Credit - IU Athletics

IU Volleyball program showing the early markers of high level success

No one said this would be easy.

IU Volleyball head coach Steve Aird knew he had a more talented roster in 2019 vs. his initial group in Bloomington the year prior.

But he also knew there would be bumps in the road.

“I told you guys a couple years ago there is going to pain in the process,” Aird said on a recent video conference.

On paper, IU took a step back in 2019.  The Hoosiers (14-19, 3-17) won two less games overall and four less games in the Big Ten year-over-year.

But Aird also knew this — he inherited a marathon, not a sprint.

IU volleyball went 1-19 in the Big Ten the year before Aird arrived.  The program has not reached the NCAA Tournament since 2010.

With four of the top seven teams in the final coaches poll hailing from the Big Ten, ascending the conference hierarchy is both steep and treacherous.

Aird is attempting to turn around a ship, and there will be ebbs and flows along the way.

But a look out further onto the horizon suggests that the now third year head coach is charting the proper course.

Of course the foundation of any strong program is talent, and one early marker of future success in Bloomington is Indiana’s best-ever No. 15 ranked recruiting class of 2020.

“When I took the job, I thought Indiana volleyball had a rightful place among the nation’s elite,” Aird said. “I just did. If we worked hard and got the support that the department said they would provide, we would get to the point where we could recruit some of the nation’s best and it would be fun.”

Even that strong class won’t flip a switch.

Not in the Big Ten.

“There are programs in the Big Ten that have done this (top-15 recruiting classes) 30 and 40 years in a row,” Aird said.

Instead, going into his third season at the helm, Aird views his 2020 class as more of the starting point, or one of the early indicators of the elite program that he wants to build at IU.

“I know that we’re going to be in the process stacking these classes back-to-back-back over the next few years,” Aird says. “We’re recruiting some really impressive kids.”

Aird was a two-time NCAA championship winning assistant at Penn State.  He knows what an elite program should look like, and recruits are no doubt drawn to that pedigree.

Another major attraction that is helping IU on the recruiting front is the newly constructed Wilkinson Hall.

Sitting at the southeast corner of Simon Skjodt Assembly Hall, the new home of the volleyball program proved to be a big draw for fans in its initial season.

IU averaged a 15th best in the nation 1,809 fans a match in 2019, more than double the best years at its old home, the University Gym.

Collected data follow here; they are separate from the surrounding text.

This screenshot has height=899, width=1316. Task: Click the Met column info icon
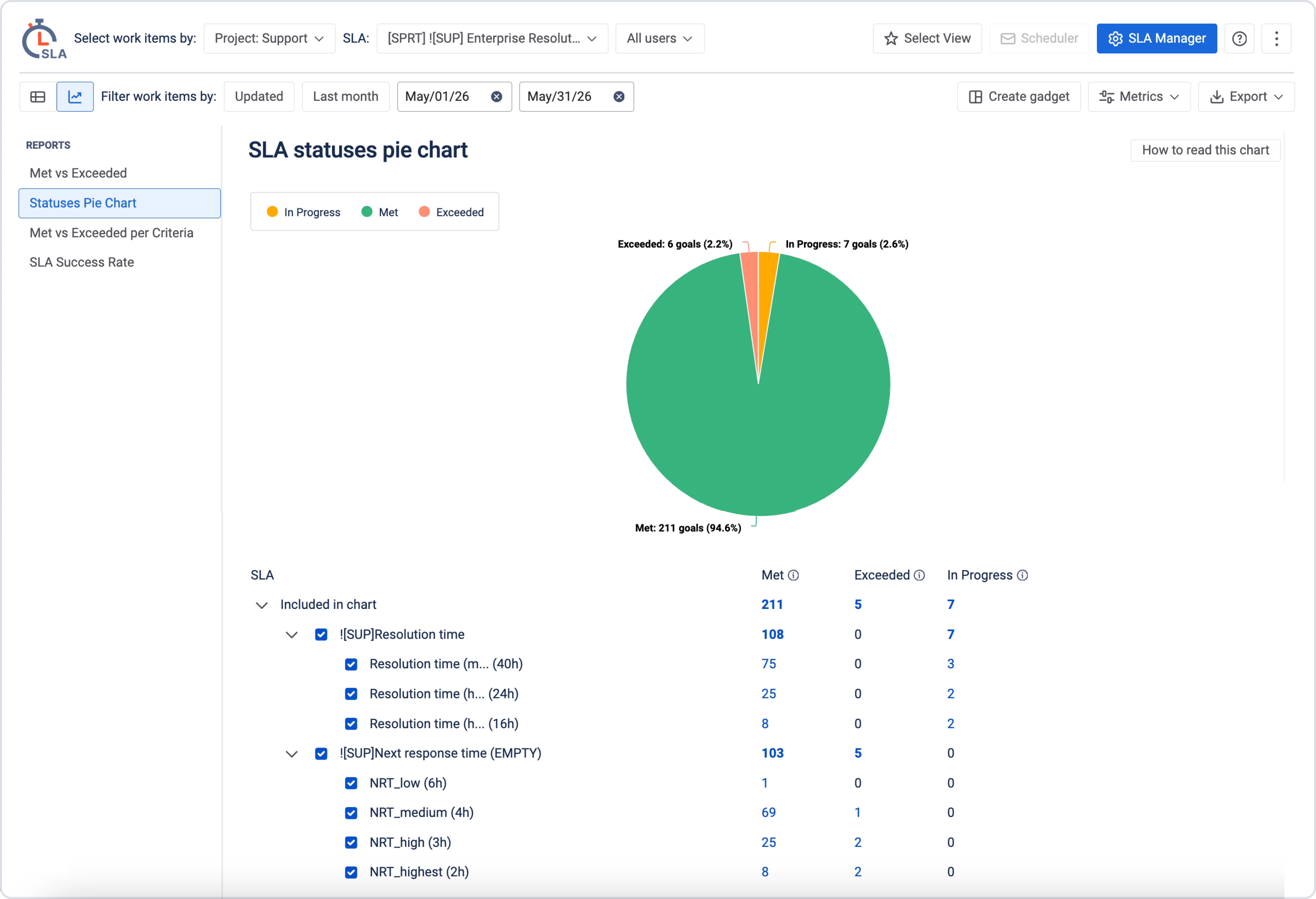point(793,576)
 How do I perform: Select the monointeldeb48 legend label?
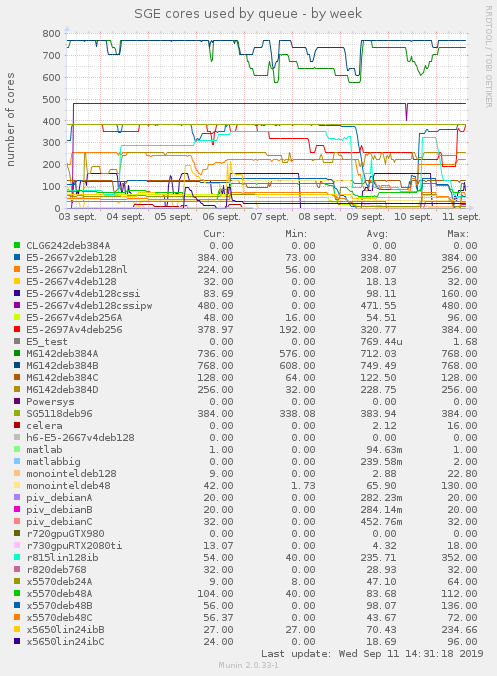(x=68, y=485)
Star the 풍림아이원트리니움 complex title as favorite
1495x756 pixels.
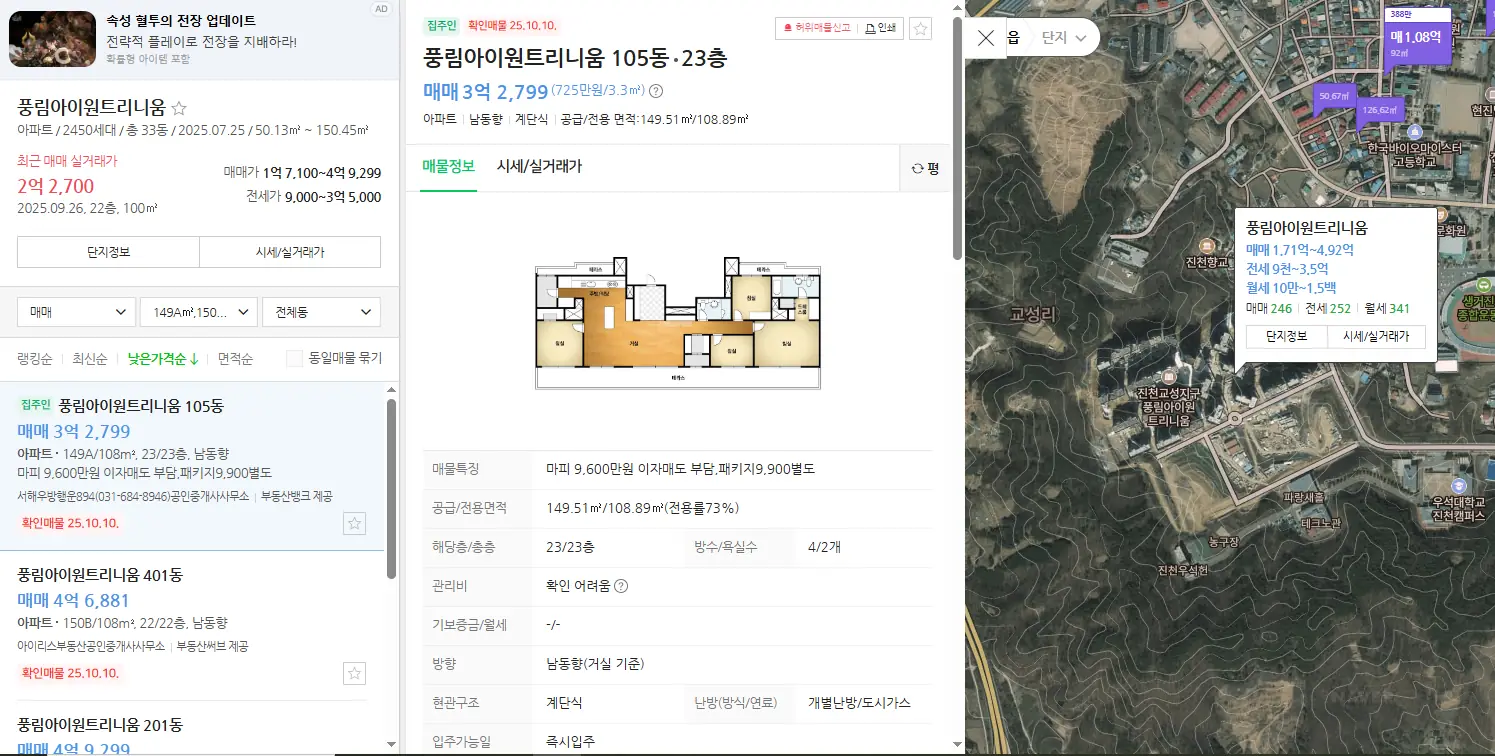179,108
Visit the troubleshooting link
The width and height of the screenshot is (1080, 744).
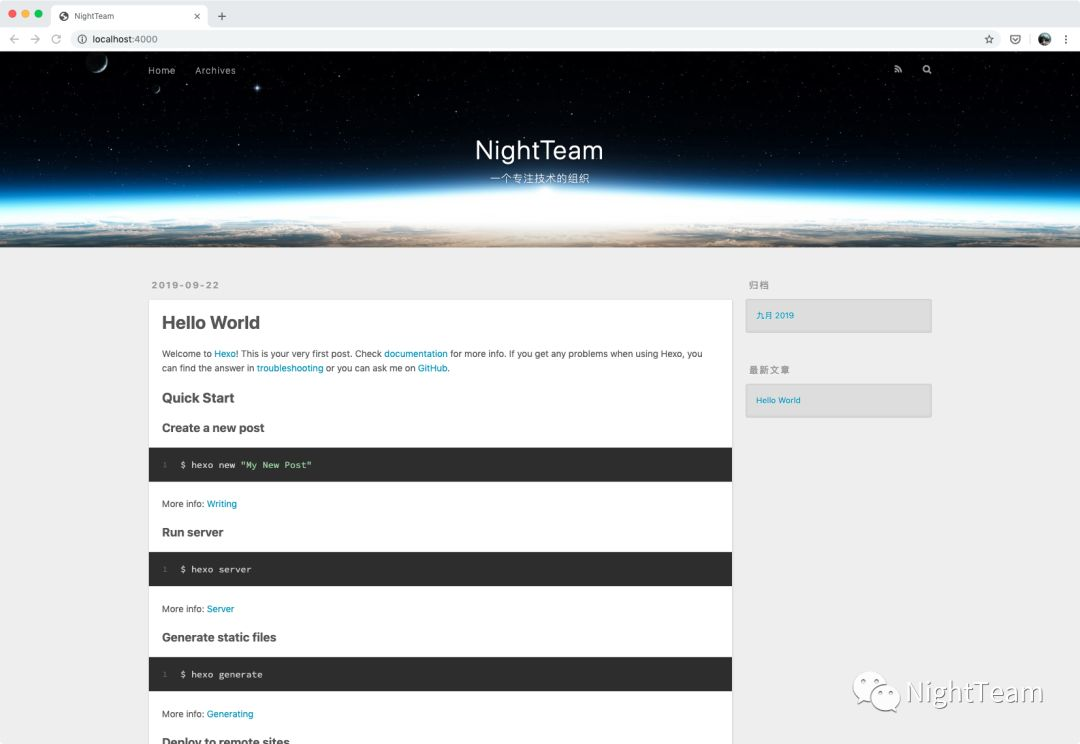pos(290,368)
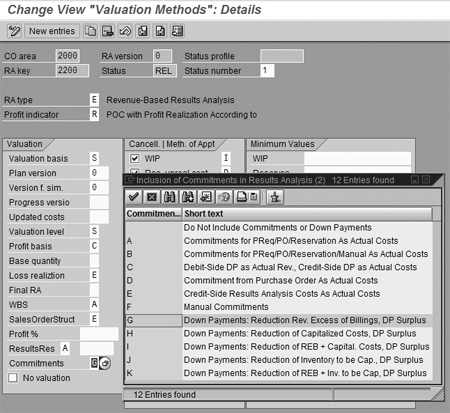The width and height of the screenshot is (450, 413).
Task: Click the Short text column header
Action: [x=307, y=214]
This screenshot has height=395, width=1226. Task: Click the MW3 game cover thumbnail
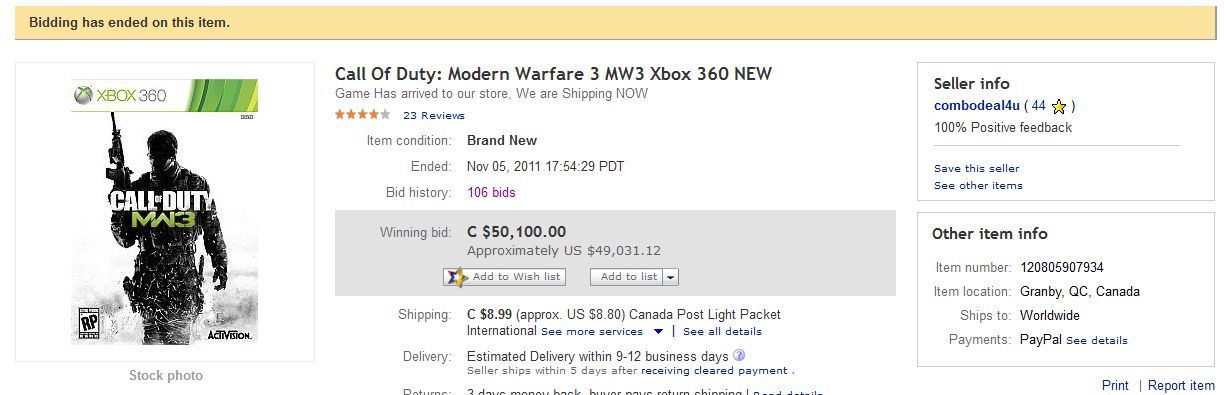165,212
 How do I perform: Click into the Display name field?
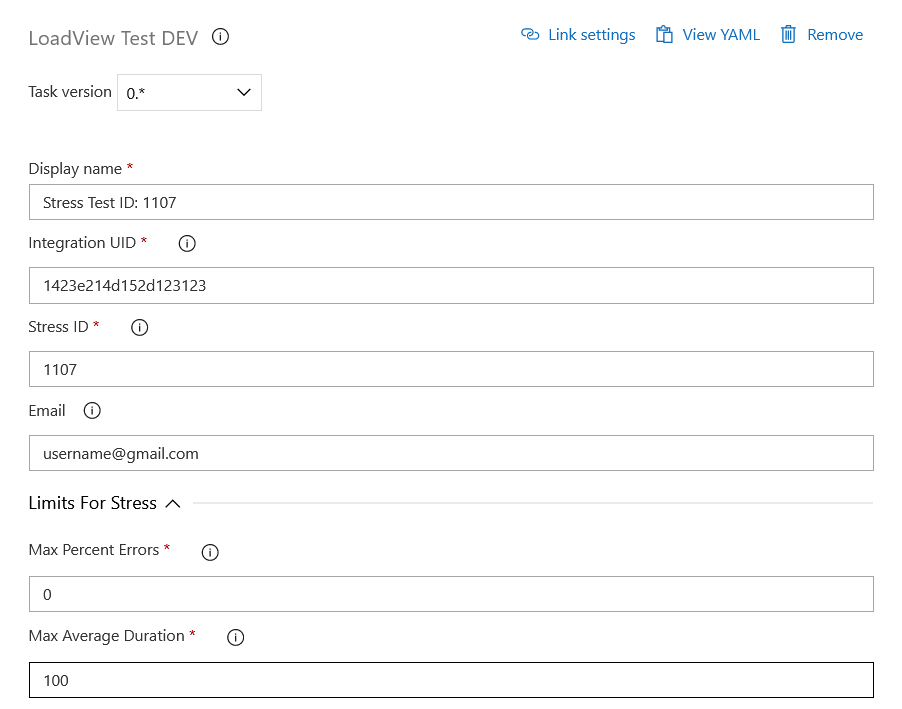pos(451,202)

“To be 15th in the country in attendance is a massive step forward,” Aird said.

Aird has the facilities and he has established a pipeline for talent.

Consider that the foundation.

Now comes the hard part.

Seven Big Ten squads reached the NCAA Tournament in 2019.  Two reached the Final Four.

It has been that way forever at the top of the league.

And that is exactly the way Aird wants it.

“We know how good the Big Ten is and we have so much respect for it. We know it will be a difficult climb, but that energizes us,” he said.

What might success look like in 2020?

“Every year you should be able to beat the team from the year before.”

With a fresh crop of high level talent coming in the door, game on.